When the case came before the Supreme Court in 2009, the liberal group One Wisconsin Now delivered 2,400 signatures on petitions asking Justices Annette Ziegler and Michael Gableman to recuse themselves. The petitions noted that Wisconsin Manufacturers & Commerce, a business lobby group which spent about $4 million helping elect these two justices, had sided with Virnich and Moores.
Ziegler and Gableman did not step aside, but Justice Patience Roggensack did, without explanation. The two men's attorney, Donald Schott of Quarles & Brady, had represented Roggensack in a December 2008 proceeding (PDF) before the state Government Accountability Board.
With Roggensack sitting out, the Supreme Court deadlocked 3-3, so the matter was returned to the appeals court. In January 2010, the appeals court overturned the jury verdict, saying it felt bound by a prior case which held that officers have no fiduciary duty to creditors so long as the corporation remains "a going concern," as this one was.
"[W]e do not believe that the [prior] case sets forth a sensible rule," the appeals court wrote, urging the Supreme Court to modify this rule. Otherwise, it warned, a corporation's owners and officers can "strip many of the remaining assets of the 'sinking ship,'" without regard for creditors.
So the Supreme Court took the case again. This time, Roggensack participated, but fellow Justice Ziegler did not. That produced another 3-3 deadlock, preserving the appeals court ruling that left Virnich and Moores $6.5 million richer and creditors out in the cold.
Polsky's attorney, Robert Kasieta, said the losses included about $1 million in bank loans and $500,000 in unsecured debt to dozens of mainly small creditors, such as local hardware stores.
Roggensack and Ziegler both declined to discuss why they alternately took part in this case and declined to do so. But Ziegler conveyed through a court spokesman that "justices are not required to state reasons for recusal, and they rarely do."
And Roggensack, whose 10-year term expires in 2013 (she has registered to run for reelection), did not respond to a letter from the Wisconsin Center for Investigative Journalism that asked whether Schott provided services for free or at a reduced rate. Schott, in an interview, said this was subject to attorney-client privilege.
"The whole thing seems troubling to me regardless of whether Justice Roggensack paid Quarles & Brady," Kasieta said. "But it is particularly odious if Justice Roggensack received free representation and then returned to sit on a case in which she had already recused, all to save the day for the very lawyer who had given her free service."
After the court's fateful March 2011 decision, Kasieta, who lost a $2.1 million paycheck in the deal, filed a motion arguing that Roggensack should not have taken part, after her earlier recusal.

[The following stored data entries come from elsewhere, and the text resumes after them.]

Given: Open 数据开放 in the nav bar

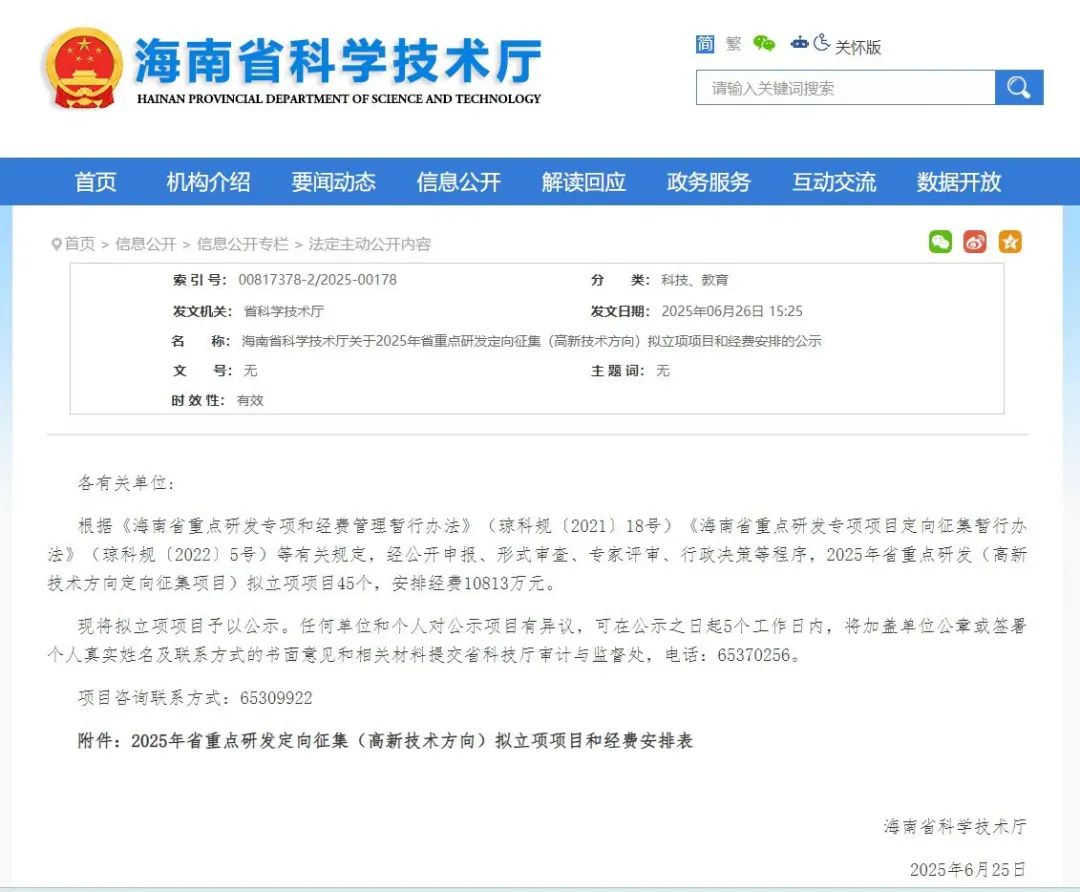Looking at the screenshot, I should 958,182.
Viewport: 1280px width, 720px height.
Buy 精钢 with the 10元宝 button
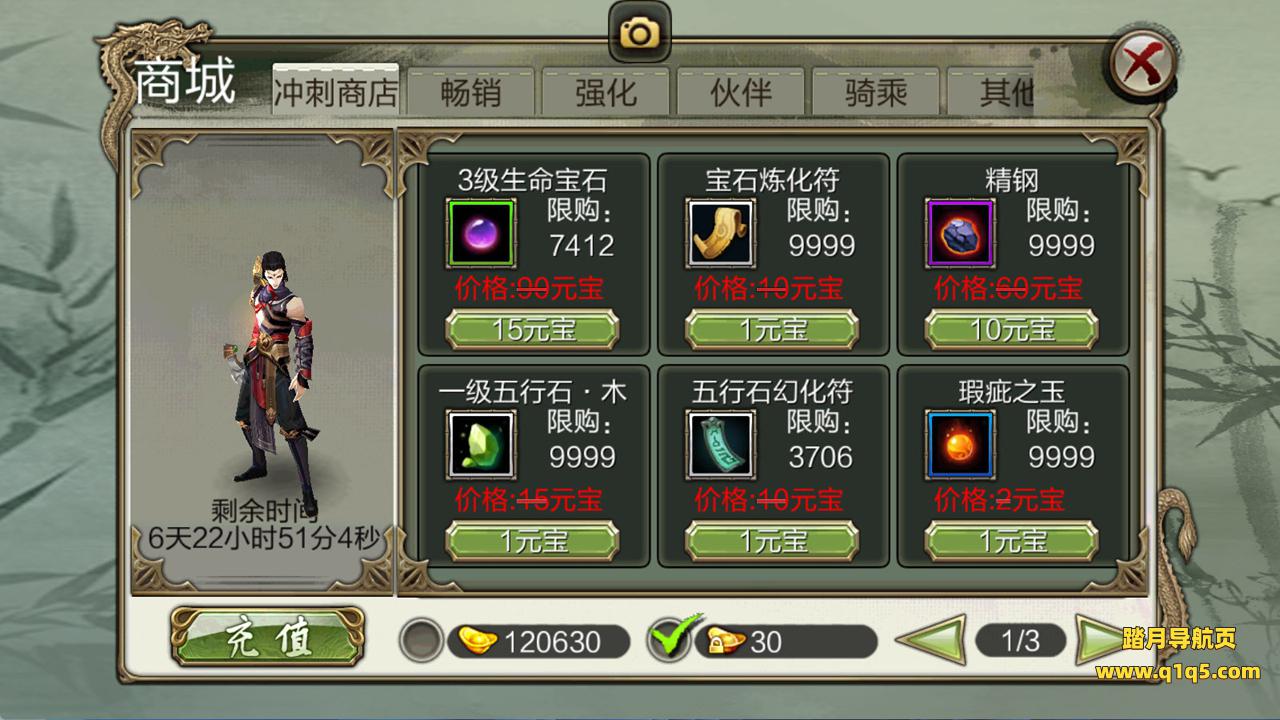(1012, 329)
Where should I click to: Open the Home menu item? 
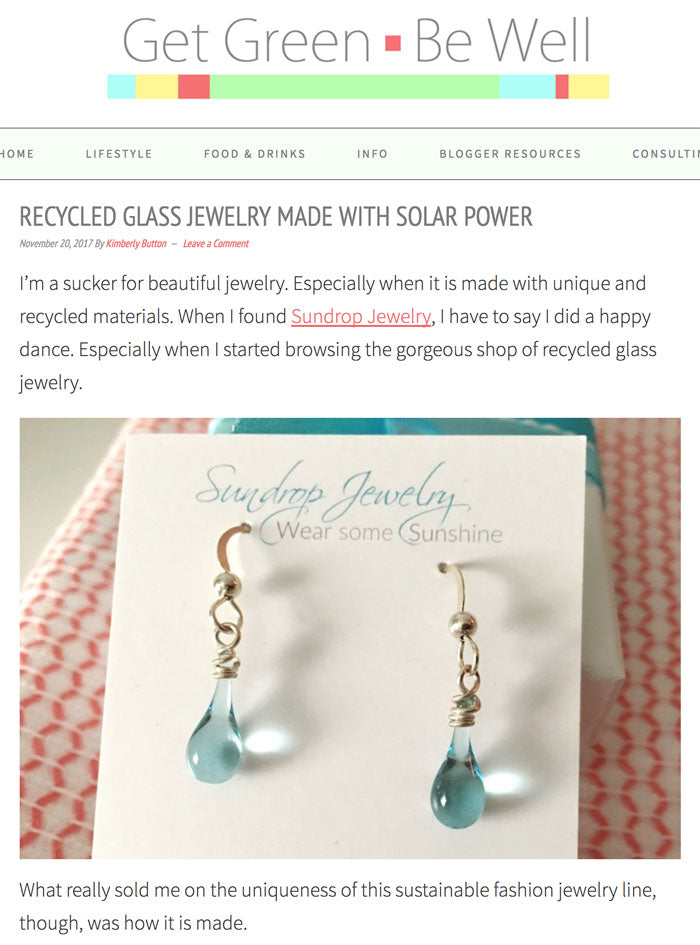[x=17, y=154]
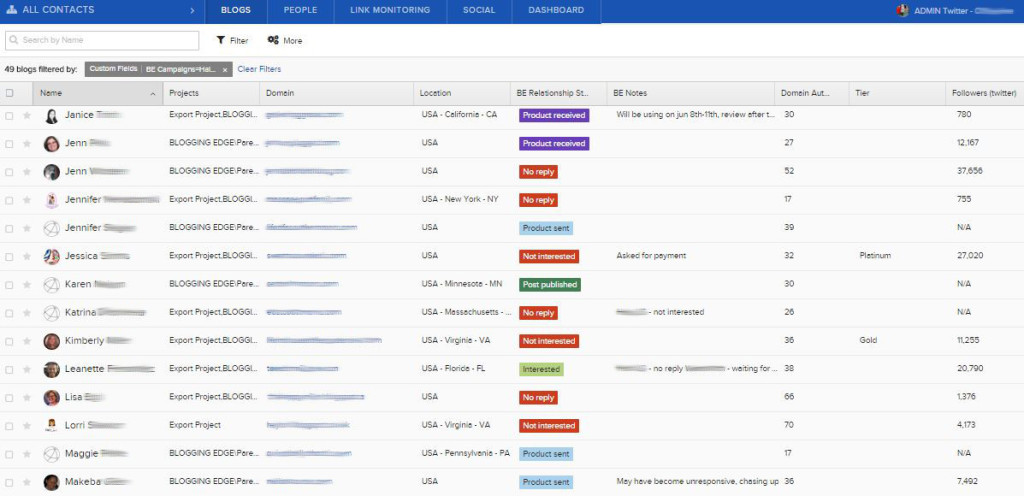Click the Filter funnel icon
Screen dimensions: 1024x496
point(221,40)
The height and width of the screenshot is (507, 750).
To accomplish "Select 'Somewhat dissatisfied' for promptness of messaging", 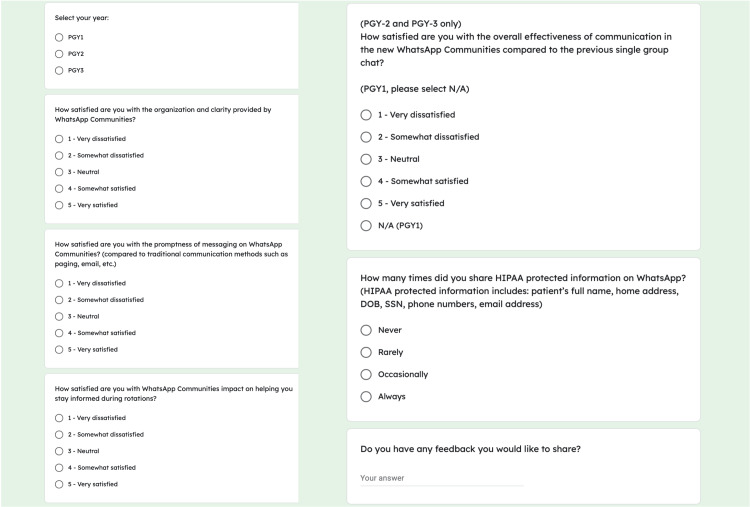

"Lawyers are uniquely positioned to raise issues of fundamental fairness when we see them," Kasieta said. "If lawyers don't raise these issues, no one will."
In July 2011, Roggensack participated in a vote rejecting Kasieta's motion. Kasieta asked the U.S. Supreme Court to hear the case. In January, it declined.
The Wisconsin Bankers Association sided with Polsky, saying current law gives officers and others "the green light to raid the corporate coffers before shutting the corporation down." Michael Semmann, a spokesman for the group, said he has "no real data" as to how often this occurs.
Bill Lueders is the Money and Politics Project director at the Wisconsin Center for Investigative Journalism. The project, a partnership of the Center and MapLight, is supported by the Open Society Institute.